Relationship Success: Institute a Statute of Limitations?

So I was thinking some yesterday (as I am know to do from time to time). Actually, I was reading an article in the Ensign (the Mormon monthly magazine) discussing relationships, and it had this piece of information in it:

Personal attacks and dredging up incidents from years past were specific things I didn’t want in our marriage.
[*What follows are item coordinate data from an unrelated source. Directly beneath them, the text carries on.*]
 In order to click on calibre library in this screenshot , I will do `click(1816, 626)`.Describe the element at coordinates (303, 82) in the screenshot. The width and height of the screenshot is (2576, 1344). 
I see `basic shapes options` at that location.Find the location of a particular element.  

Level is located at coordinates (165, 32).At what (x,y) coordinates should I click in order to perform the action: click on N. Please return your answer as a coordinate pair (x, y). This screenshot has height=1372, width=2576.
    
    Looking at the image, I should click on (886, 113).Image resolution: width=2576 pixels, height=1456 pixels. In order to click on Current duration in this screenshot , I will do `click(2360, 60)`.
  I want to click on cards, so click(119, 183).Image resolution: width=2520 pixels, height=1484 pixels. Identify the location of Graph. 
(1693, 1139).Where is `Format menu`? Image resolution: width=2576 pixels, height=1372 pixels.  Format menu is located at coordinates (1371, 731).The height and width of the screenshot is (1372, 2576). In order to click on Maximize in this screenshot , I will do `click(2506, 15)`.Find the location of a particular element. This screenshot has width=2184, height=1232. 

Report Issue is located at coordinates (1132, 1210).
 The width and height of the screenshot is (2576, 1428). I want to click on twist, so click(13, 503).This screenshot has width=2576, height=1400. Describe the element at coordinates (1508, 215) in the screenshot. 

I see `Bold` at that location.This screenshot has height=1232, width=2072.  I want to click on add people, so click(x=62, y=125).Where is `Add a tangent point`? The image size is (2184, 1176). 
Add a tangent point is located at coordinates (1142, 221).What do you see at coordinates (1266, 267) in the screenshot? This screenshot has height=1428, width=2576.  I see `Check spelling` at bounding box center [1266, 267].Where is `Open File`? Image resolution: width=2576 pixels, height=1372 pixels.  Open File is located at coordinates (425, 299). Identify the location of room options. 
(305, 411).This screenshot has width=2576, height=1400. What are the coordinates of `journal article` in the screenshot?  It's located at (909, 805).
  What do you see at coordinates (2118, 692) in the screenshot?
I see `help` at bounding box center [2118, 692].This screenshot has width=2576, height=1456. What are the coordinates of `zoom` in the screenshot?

I’ll admit that I’ve been as guilty of this as the next guy. (Assuming the next guy is guilty of it, that is. I mean, maybe I’m the only one who does this. In which case, I’m even guiltier than the next guy, who’s completely innocent.) I have a good memory. Say something once to me, and if it sticks out at all in my head, then I’m good to go with that comment for the REST OF YOUR NATURAL LIFE. Just ask Denisa. She’ll say something in passing, and then who knows when I might whip that comment out to prove or disprove a point during some future discussion.

This isn’t fair.

I know this isn’t fair, and yet I’ve done it anyway. (Please note: Denisa and I hardly ever disagree. I know you don’t believe this, but it’s true. We were play-bickering over how to load the dishwasher the other day, and TRC said, “Guys. Don’t fight.” I blinked in surprise. Clearly TRC hadn’t really ever heard real fighting. I consider that a sign of success thus far in my marriage. Because Denisa and I have yet to really have a real fight. But I won’t get into all of that. We’ve had our fair share of discussions.)

Anyway. I read that quote, and it struck a chord with me. Suddenly I thought–in an all-at-once sort of thought–that what I really need to do is institute a sort of statute of limitations on things that happen in my marriage or in friendships.

People change. It doesn’t happen quickly, but it has been known to happen. People also do and say things they wish they’d not done or said. They make mistakes. They do something intentionally, and then later regret that they’d done that thing. And the law has a way of dealing with that. There’s a time and place to bring charges against someone, but after a set period of time, that time and place ceases to exist. (For most crimes. Serious offenses have no statute of limitations, and I think this goes for a marriage, too. Abuse of any kind, for one thing.)

So what would such a statute look like in a friendship or relationship?

I think for one thing, it would mean something like “If an issue has been aired and resolved more than a year ago, that issue can be laid to rest. It’s no longer fair game to be cited as incriminating evidence in the future.”

Now, as I think about this, there are always some things that keep cropping up in a relationship. Consistent disagreements or misdemeanors. And typically what will happen, is that when one of these rears its head again, someone will cite the long history of that issue happening over and over again in the past. I guess this statute wouldn’t apply as much to long standing issues. Those are things that need to be ironed out. But things that happened in the past that aren’t being repeated now–but which are used as “ammo” when some other argument springs up?

Against the rules. You can’t do that.

I’m not sure about all of this. How it would actively work in a relationship? The kernel of the idea is there for me–and I agree with it–but as I’m trying to express it in this post, it seems to be escaping me. Can anyone else see what I’m getting at?


3 thoughts on “Relationship Success: Institute a Statute of Limitations?”

  1. I think I get what you’re saying. I read a relationship book once that talked about the difference between immediate conflicts (“You spent too much money on Christmas presents”) and long-term conflicts (“We’re always in debt”) and how they have to be handled differently.

    It’s easy for an argument about an immediate conflict to turn into yet another argument about a long-term conflict, so a “statue of limitations” is one way of making sure that conversations / debates / arguments focus on the current issue and not on constantly dredging up some past issue.